TikTok et sa société mère chinoise ByteDance ont annoncé mardi qu'elles avaient déposé une plainte auprès d'un tribunal fédéral américain afin de bloquer une loi signée par le président Joe Biden qui obligerait à céder l'application de vidéos courtes utilisée par 170 millions d'Américains ou à en interdire l'utilisation.

Les entreprises ont déclaré avoir déposé une plainte auprès de la cour d'appel du district de Columbia, arguant que la loi viole la Constitution des États-Unis pour un certain nombre de raisons, notamment la protection de la liberté d'expression prévue par le premier amendement. La loi, signée par M. Biden le 24 avril, donne à la société chinoise ByteDance jusqu'au 19 janvier pour vendre TikTok sous peine d'interdiction.

TikTok a mis à la disposition de Reuters une copie de son action en justice.

L'action en justice indique que la cession "n'est tout simplement pas possible : ni commercialement, ni technologiquement, ni légalement. ... Il n'y a pas de doute : la loi obligera à fermer TikTok d'ici le 19 janvier 2025, réduisant au silence les 170 millions d'Américains qui utilisent la plateforme pour communiquer d'une manière qui ne peut pas être reproduite ailleurs.

La mesure a été adoptée à une écrasante majorité par le Congrès quelques semaines seulement après avoir été présentée, les législateurs américains craignant que la Chine puisse accéder à des données sur les Américains ou les espionner grâce à l'application. La loi interdit aux magasins d'applications de proposer TikTok et aux services d'hébergement Internet de soutenir TikTok, à moins que ByteDance ne se sépare de TikTok d'ici le 19 janvier.

La plainte indique également que le gouvernement chinois "a clairement fait savoir qu'il n'autoriserait pas la cession du moteur de recommandation qui est l'une des clés du succès de TikTok aux États-Unis".

Elle indique également que TikTok a dépensé 2 milliards de dollars pour mettre en œuvre des mesures visant à protéger les données des utilisateurs américains et a pris des engagements supplémentaires dans un projet d'accord de sécurité nationale de 90 pages élaboré dans le cadre de négociations avec le Comité sur les investissements étrangers aux États-Unis (CFIUS). Cet accord prévoit notamment que TikTok accepte une "option de fermeture" qui donnerait au gouvernement américain le pouvoir de suspendre l'activité de TikTok aux États-Unis en cas de violation de certaines obligations", selon l'action en justice.

En août 2022, selon la plainte, le CFIUS a cessé d'engager des discussions sérieuses sur l'accord et, en mars 2023, le CFIUS a "insisté sur le fait que ByteDance serait tenu de céder les activités américaines de TikTok". Le CFIUS est un comité interagences, présidé par le département du Trésor des États-Unis, qui examine les investissements étrangers dans les entreprises et les biens immobiliers américains qui posent des problèmes de sécurité nationale.

M. Biden pourrait prolonger le délai du 19 janvier de trois mois s'il estime que ByteDance fait des progrès.

En 2020, le président de l'époque, Donald Trump, a été bloqué par les tribunaux dans sa tentative d'interdire TikTok et WeChat, une unité de Tencent appartenant à la Chine, aux États-Unis.
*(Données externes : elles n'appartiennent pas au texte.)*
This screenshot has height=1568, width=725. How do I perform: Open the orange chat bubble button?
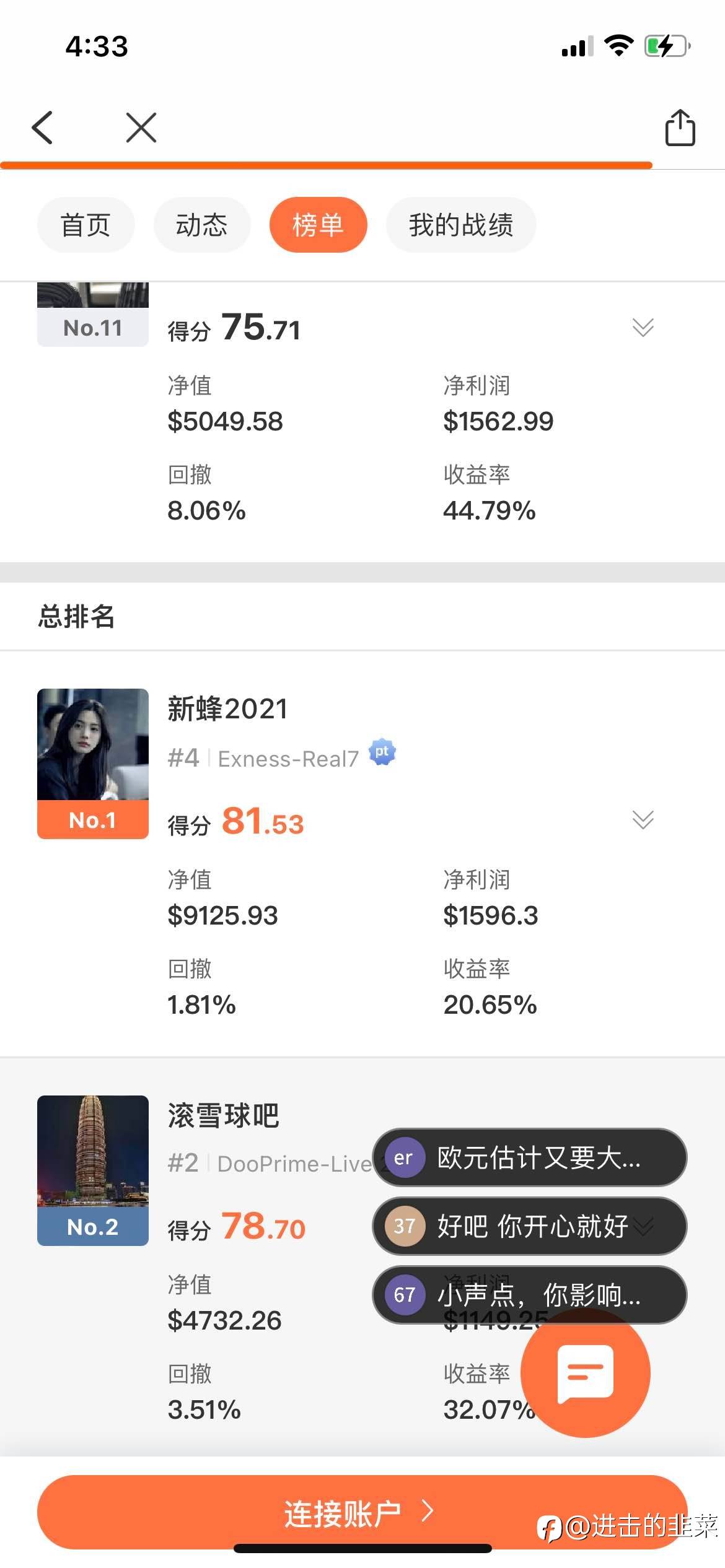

M. Trump, le candidat républicain qui défie le président démocrate Joe Biden lors des élections américaines du 5 novembre, a depuis fait volte-face, déclarant qu'il n'était pas favorable à une interdiction, mais que les problèmes de sécurité devaient être résolus.

De nombreux experts se demandent si un acheteur potentiel possède les ressources financières nécessaires pour racheter TikTok et si la Chine et les agences gouvernementales américaines approuveraient une telle vente.

Le transfert du code source de TikTok aux États-Unis "prendrait des années pour qu'un groupe d'ingénieurs entièrement nouveau acquière une familiarité suffisante", selon l'action en justice.

La bataille qui dure depuis quatre ans autour de TikTok constitue un front important dans le conflit qui oppose les États-Unis et la Chine sur l'internet et la technologie. En avril, Apple a déclaré que la Chine lui avait ordonné de retirer WhatsApp et Threads de Meta Platforms de son App Store en Chine pour des raisons de sécurité nationale.